Scarcella, who was first elected mayor of Stafford in 1969 at the age of 29, said he is learning about the issues facing Ann Arbor to advise Bostic on how to campaign and form a platform.

“He’s got to come up with a platform that resonates with the people, and I think he can do that,” Scarcella said. “Then he’s got to get out and sell it and convince the people that he’s the one with the gavel, that he’s the one that can make things happen.”

Bostic said that since he announced his mayoral bid, he has faced a lot of scrutiny for deciding to run for the office at his age, but he said he’s tired of people telling him that he can’t do the job because he lacks experience.

“I’ve heard that so many times from so many people – experience, experience, experience, experience. You know what, I’m sick of hearing experience. I’m an adult. I’m 22 years old. Yes, there’s gonna be a bit of a learning curve, but I’ve dealt with plenty of learning curves. I’m gonna be on top of this,” Bostic said. “I’m done listening to all these people that say I’m not experienced enough. If I’m not experienced enough, why am I allowed to put my name on the ballot? It’s my right as a United States citizen to run for public office, and if you don’t want to vote for me, you have the choice to put other people on the ballot, simple as that.”

Katherine Weathers, the student services coordinator for the Center for Afroamerican and African Studies at the University and another supporter of Bostic, echoed Scarcella’s sentiment.

“Any first-time mayor has lack of experience, so he can go in and do just as well as any person if not better because his heart is for the city, and he cares about the city, and he doesn’t have favors that he owes back,” she said. “He’s not obligated to anyone, so he’ll do what’s best for the community.”
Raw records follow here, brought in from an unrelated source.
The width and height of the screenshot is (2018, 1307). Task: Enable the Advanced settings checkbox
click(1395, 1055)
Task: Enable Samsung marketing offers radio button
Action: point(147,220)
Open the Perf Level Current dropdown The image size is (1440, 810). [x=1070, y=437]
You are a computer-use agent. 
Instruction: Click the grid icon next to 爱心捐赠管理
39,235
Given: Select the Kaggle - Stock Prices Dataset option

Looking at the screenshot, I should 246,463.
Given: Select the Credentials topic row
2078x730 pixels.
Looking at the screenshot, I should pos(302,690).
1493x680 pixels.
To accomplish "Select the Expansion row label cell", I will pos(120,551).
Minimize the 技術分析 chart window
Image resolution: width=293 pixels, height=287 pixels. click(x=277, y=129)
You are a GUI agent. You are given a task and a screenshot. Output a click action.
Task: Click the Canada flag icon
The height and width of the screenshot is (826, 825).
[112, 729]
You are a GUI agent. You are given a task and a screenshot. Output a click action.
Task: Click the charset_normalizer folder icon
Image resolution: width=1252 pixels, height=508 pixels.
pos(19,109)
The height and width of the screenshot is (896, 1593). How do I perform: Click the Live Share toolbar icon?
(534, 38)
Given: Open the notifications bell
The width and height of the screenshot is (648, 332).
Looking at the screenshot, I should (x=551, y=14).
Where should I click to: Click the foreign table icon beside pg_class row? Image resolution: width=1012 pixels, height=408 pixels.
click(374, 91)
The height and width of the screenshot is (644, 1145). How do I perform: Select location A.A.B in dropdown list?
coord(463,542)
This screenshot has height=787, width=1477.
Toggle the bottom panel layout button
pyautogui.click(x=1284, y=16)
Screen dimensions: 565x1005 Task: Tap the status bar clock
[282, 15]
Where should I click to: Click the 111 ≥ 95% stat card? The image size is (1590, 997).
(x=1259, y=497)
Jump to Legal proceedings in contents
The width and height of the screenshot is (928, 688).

Scarcella said he hopes the voters will at least give Bostic a chance without automatically disregarding him as inexperienced.

“Just give the man a hearing, listen to him, hear what he has to say and what he’s proposing and recognize that yes, he’s trying to leap tall buildings … but just don’t summarily write him off because that’s certainly unfair to him, (and) it might be unfair to Ann Arbor as well,” he said.

Running as an independent, Bostic must collect at least 250 signatures on a nominating petition. Bostic said he’s only been collecting signatures for a few days, but has already received a lot of support.

In November, Bostic will face off against fellow independent Steve Bean, the chairman of Ann Arbor’s Environmental Commission, and the winner of the August primary — either incumbent democrat John Hieftje, who has been mayor since 2000, or challenger Patricia Lesko.